Estas, esperan ser adquiridas por caras amargas y en ocasiones, por
ojos hinchados de dolor. Lo doloroso es el medio y el fin al que
llegarán estas plantas, que saturan colores y olores, pero que su
destinatario no tendrá la posibilidad de apreciar.
Para
llegar allí solo debemos ubicarnos entre la estación Hospital y
Universidad del Metro de Medellín. Sonará paradójico que un lugar
donde se encuentra la perplejidad de la muerte esté ubicada en medio
de sinónimos de educación y vida. Por encima del cementerio de San
Pedro circulan a diario miles de estudiantes con deseos y sueños que
algún día acabarán en un espacio reducido y rodeado de miles de
desconocidos.
Al
entrar por esa ancha entrada, luego de superar los vendedores de
flores que intentan a todo pulmón convencer y aprovechar la
situación emocional del visitante, encarnaremos un espacio con
silencios llenos de respeto y dolor en todos sus rincones.

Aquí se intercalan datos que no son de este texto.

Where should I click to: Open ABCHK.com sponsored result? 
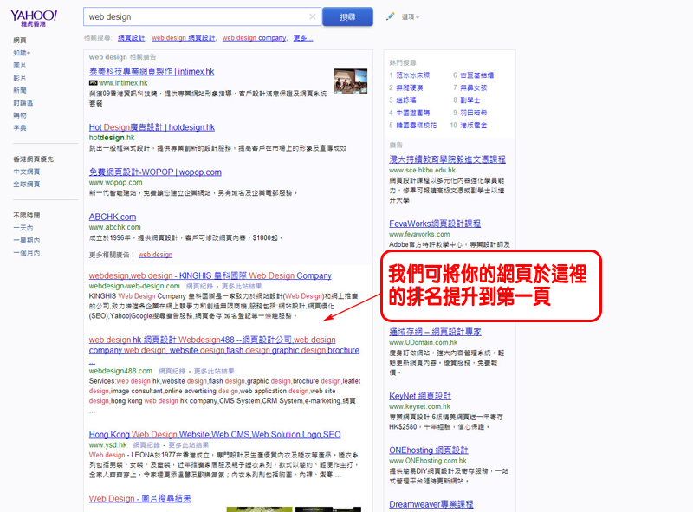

Al
consumar todo prejuicio y empezar el recorrido encontraremos tumbas
tan antiguas como la misma ciudad. En sus bordes están los nombres
de esas personas que vivieron en una ciudad menos atareada, más
conservadora y con un espacio territorial mucho más reducido.
Las
familias con mayor poder adquisitivo se llevan todas las miradas
gracias a sus vistosas, aglomeradas y exuberantes lechos de muerte.
Un final irónico, a fin de cuentas podrá ser más costoso un pedazo
de tierra que otro pero ya ahí no importa: todos comparten la misma
suerte. El sitio respira recuerdos, parece una esfera que es
observada por una mirada panóptica de su iglesia, tan blanca como la
espada dibujada cerca a los restos del gran Pedro Justo Berrío.
En sus
bordes se sitúan lo que queda de miles de antioqueños que no
tuvieron el mismo poder económico -o quizás fue solo deseo- que los
ubicados alrededor en el centro del cementerio, forzados por grandes
columnas parecidas a las de la Antigua Roma y que se diferencian de
manera estética a las ubicadas en todo su frente, pero a fin de
cuentas ¿para qué hacerlo?
Llegan
cientos de personas con un dolor visible en sus rostros, con un
sentimiento que atraganta las palabras y con miles de recuerdos que
ya saben diferente. Se postran de rodillas y le hablan a una pared
mientras colocan esas flores, ahora no con tanta vida, entre
cualquier hueco que se abra en el pequeño espacio que le corresponde
a cada inquilino.
Las
tumbas más grandes, que contienen familias enteras, son acompañadas
por santos y figuras católicas para avivar y darle un poco de
concepto a lo que se “vive” allí: desde el cuerpo moribundo de
Jesús hasta la virgen postrada orando. Todo aquello contextualiza y
le da cierto color, así sea gris, a un espacio donde la muerte es el
actor principal. Su vegetación intermitente y dispersa le da una
mirada más humana y menos terrorífica en todo el sector; sus
caminos denotan la antigüedad que contiene el lugar pero que de
igual forma lo caracteriza y le da ese toque único.
Los
recuerdos inundan cada esquina del cementerio, y además museo, de
San Pedro. Son miles las historias que se podrían escuchar cada día
entre sus atormentados visitantes, son cargas que posiblemente nunca
se superen y estar ahí es una manera de lidiar con la realidad. Los
visitantes saben que en un futuro ellos serán los visitados y que
sus lágrimas las derramará otro; el correr de la vida es así. Así
su arquitectura sea agradable lo ideal para cualquier antioqueño
sería no visitar este lugar nunca, pero tarde o temprano -sea allí
o en otro- todos correremos la misma suerte.